The state of Connecticut has launched a program to certify law enforcement officers to draw blood from people suspected of driving while impaired, and Hartford HealthCare’s Emergency Medical Services Network will provide the training.

The first training will teach eight officers — four Connecticut state troopers and four municipal officers — how to draw blood, submit it for testing, and report the results. If they successfully complete the two-week course, these officers will be certified phlebotomists.

The program is a collaboration between HHC and the state Department of Transportation’s Highway Safety Office. It is being funded by a grant from the National Highway Traffic Safety Administration.

Not a new concept

Connecticut is actually late to the idea of police officers drawing blood samples from people suspected of driving under the influence. Arizona launched the program in 1995 and it has spread across the country since then.

Keven McNeill is the law enforcement liaison with the DOT, and he’s been wanting to bring this program to Connecticut since he started in his position in May 2023. He was a fan of the idea long before that, however.

“Our job is to protect the traveling public and keep people safe,” he explains. “We want to give officers everything they need to be able to do their job and reduce fatalities. This is another tool we can give them.”

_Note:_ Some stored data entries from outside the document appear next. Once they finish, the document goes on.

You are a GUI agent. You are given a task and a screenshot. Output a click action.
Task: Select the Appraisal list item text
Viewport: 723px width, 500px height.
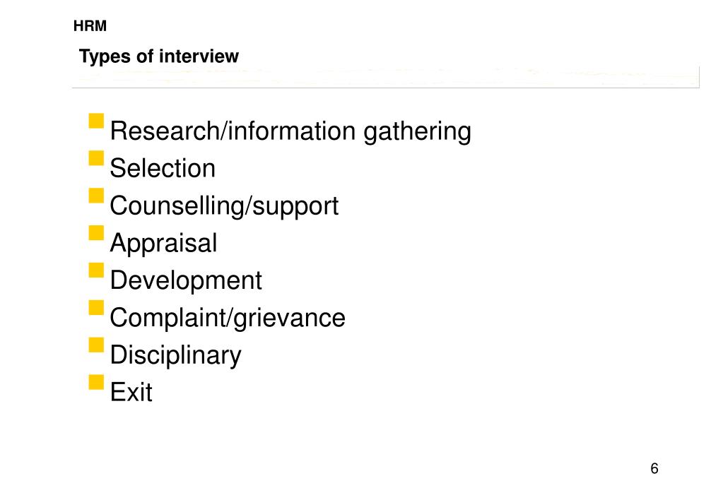tap(163, 244)
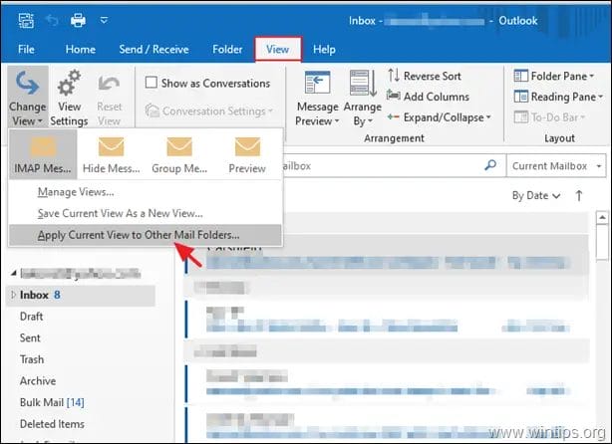Screen dimensions: 612x444
Task: Click the Change View icon
Action: tap(27, 85)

Multiple substances complicate sobriety testing

As drugs and substances have evolved — and as recreational marijuana has been legalized in the state — traditional methods for testing sobriety, such as field tests, breathalyzers, and urine tests, have proven to fall short when cases are brought to court.

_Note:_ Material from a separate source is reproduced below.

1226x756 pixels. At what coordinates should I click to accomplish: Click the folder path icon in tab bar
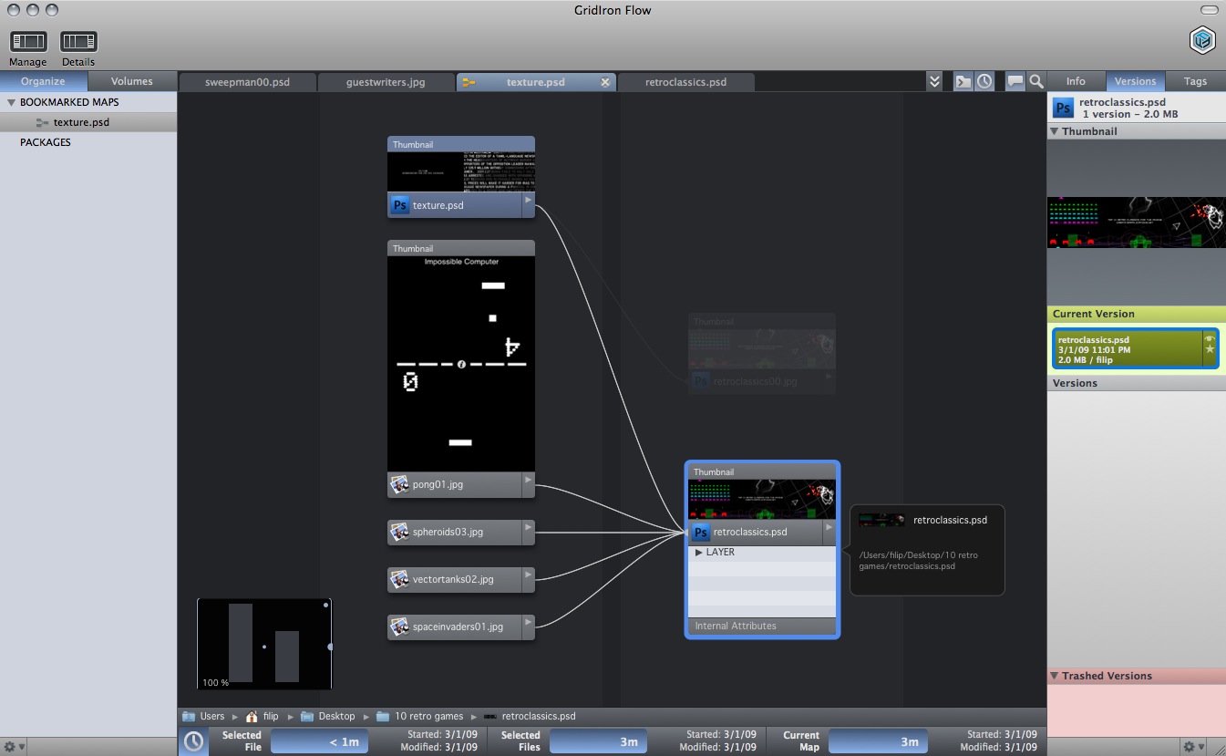click(x=963, y=82)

“There is a lot more polydrug use,” McNeill explains. “People are taking over-the-counter (medications), plus prescriptions, plus marijuana, plus other drugs. It makes the job harder. In court, you need that extra level of evidence that a blood test can provide. Blood shows what is in someone’s system at the time.”

Polydrug use is when people mix drugs or use a combination of drugs for a certain effect or high. One drug may lessen or increase side effects or tolerance to make the experience more enjoyable. But this practice carries more risks and can be extremely dangerous, especially when driving a motor vehicle.

Prior to the launch of this program, officers would need consent from a suspect and then must find a hospital, typically an emergency department, to provide a medical professional to draw the blood. If the suspect refused to allow a blood test, a warrant would have to be obtained.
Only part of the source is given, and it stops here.